### Required action
Could you transcribe exactly the lines below, from the line with "Select the bold 2025 x-axis label" through the line with "You are a computer-use", and nothing else, leaving out the pictures?

### Data to process
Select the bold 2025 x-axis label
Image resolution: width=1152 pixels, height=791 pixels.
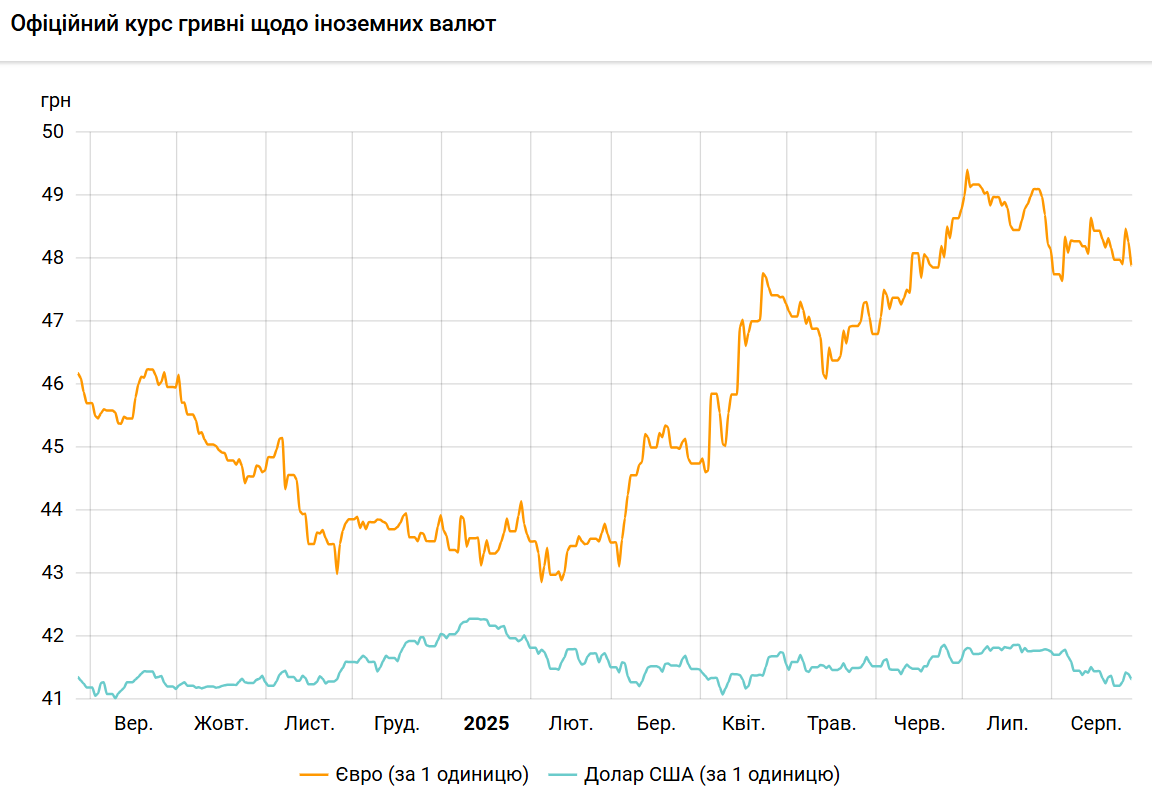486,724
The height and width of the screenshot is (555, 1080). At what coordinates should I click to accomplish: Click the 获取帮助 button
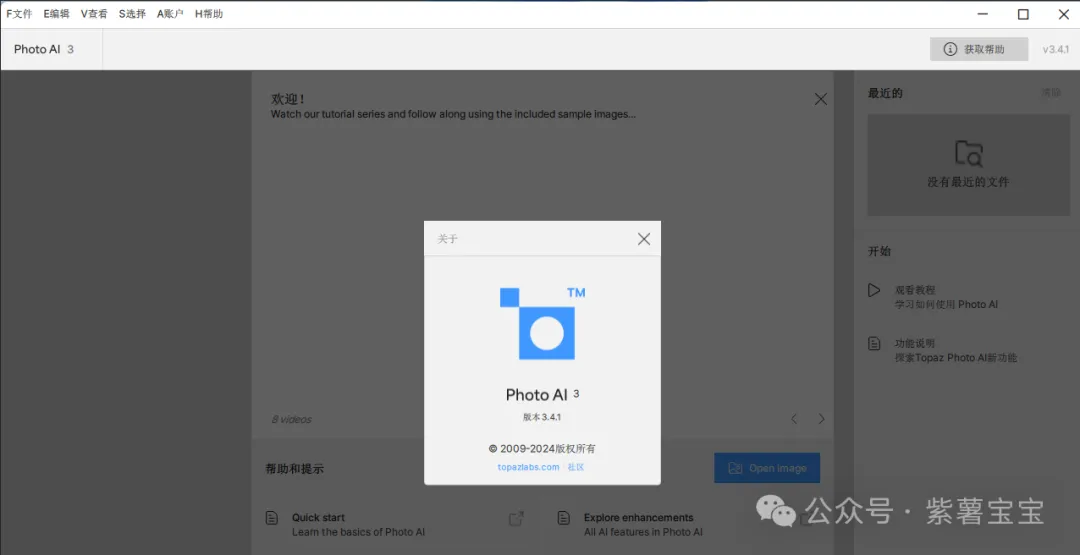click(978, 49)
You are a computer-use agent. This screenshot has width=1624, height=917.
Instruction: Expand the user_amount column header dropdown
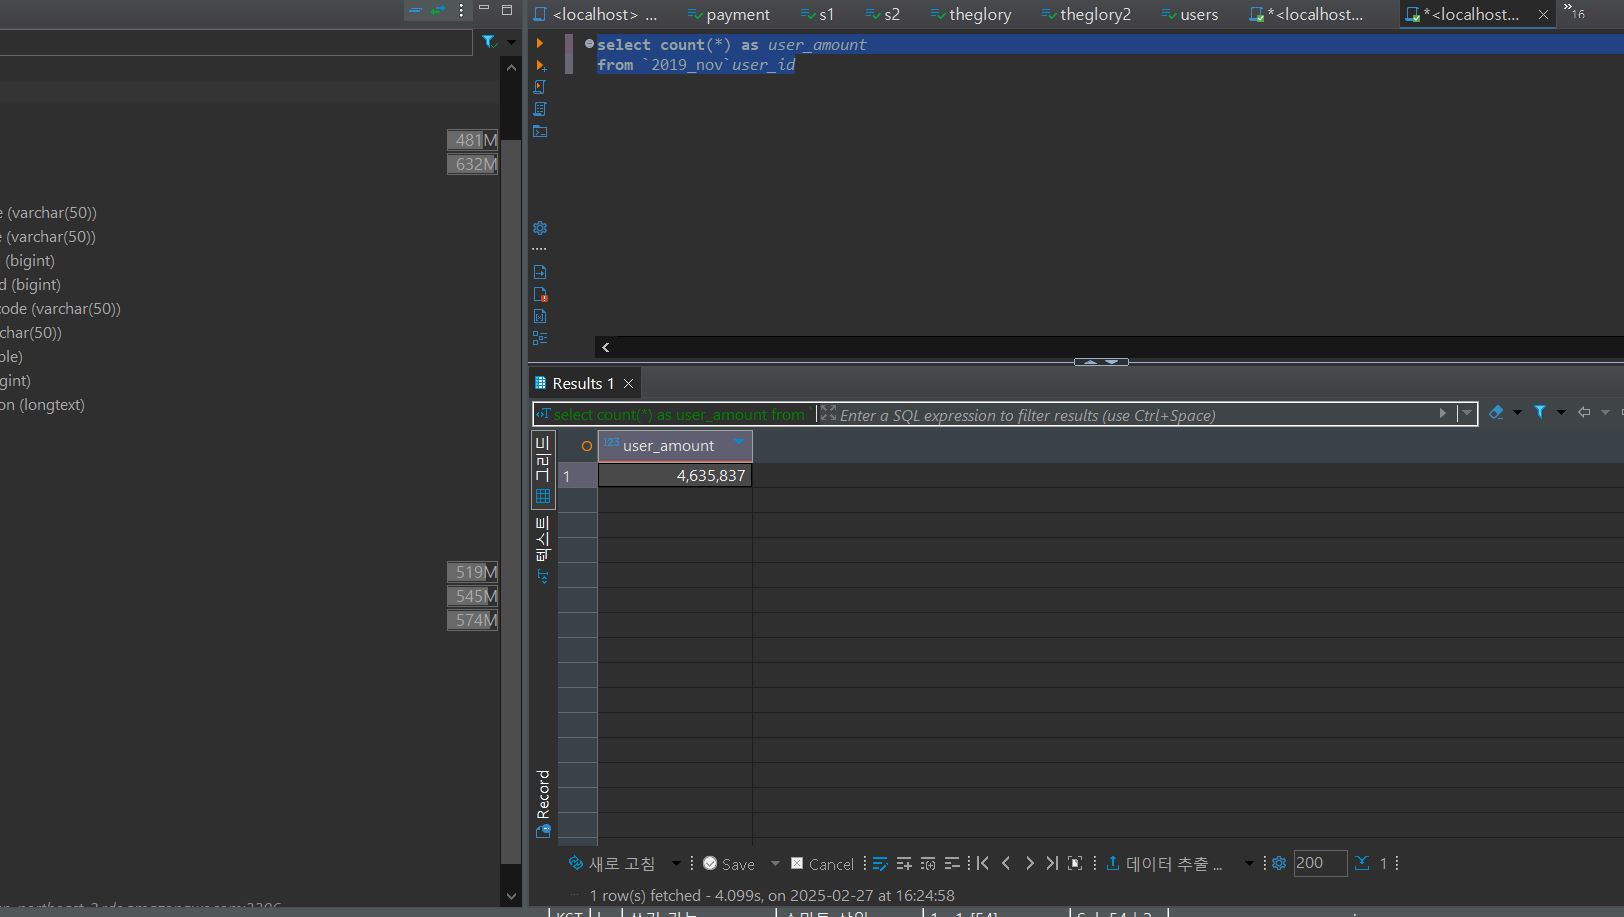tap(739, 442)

* * *

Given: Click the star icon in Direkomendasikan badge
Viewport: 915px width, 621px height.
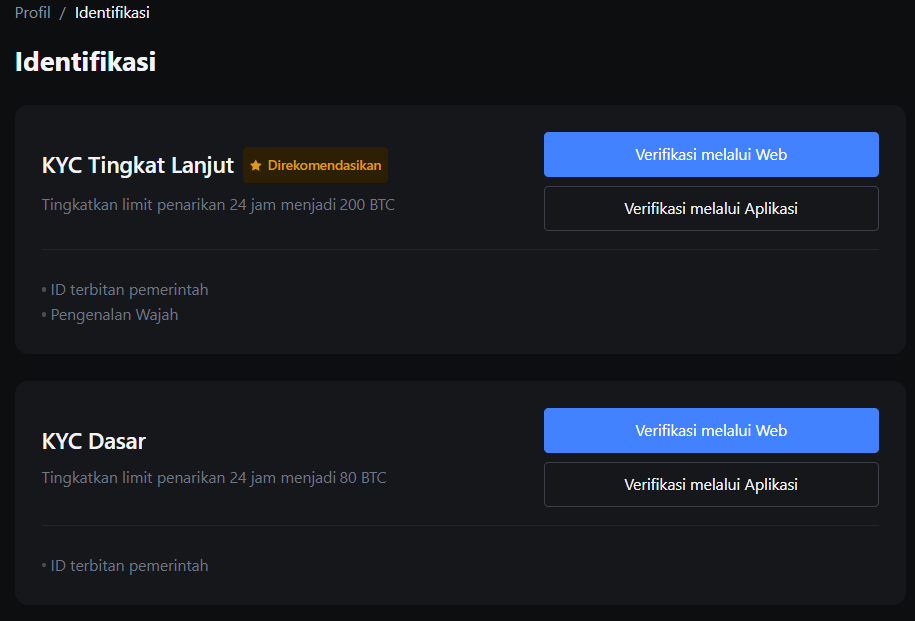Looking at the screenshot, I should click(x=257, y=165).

### Expected answer
Select the bold 2025 x-axis label
Image resolution: width=1152 pixels, height=791 pixels.
486,724
The height and width of the screenshot is (555, 1080). At what coordinates should I click to accomplish: Click the 获取帮助 button
click(978, 49)
You are a computer-use agent. This screenshot has width=1624, height=917.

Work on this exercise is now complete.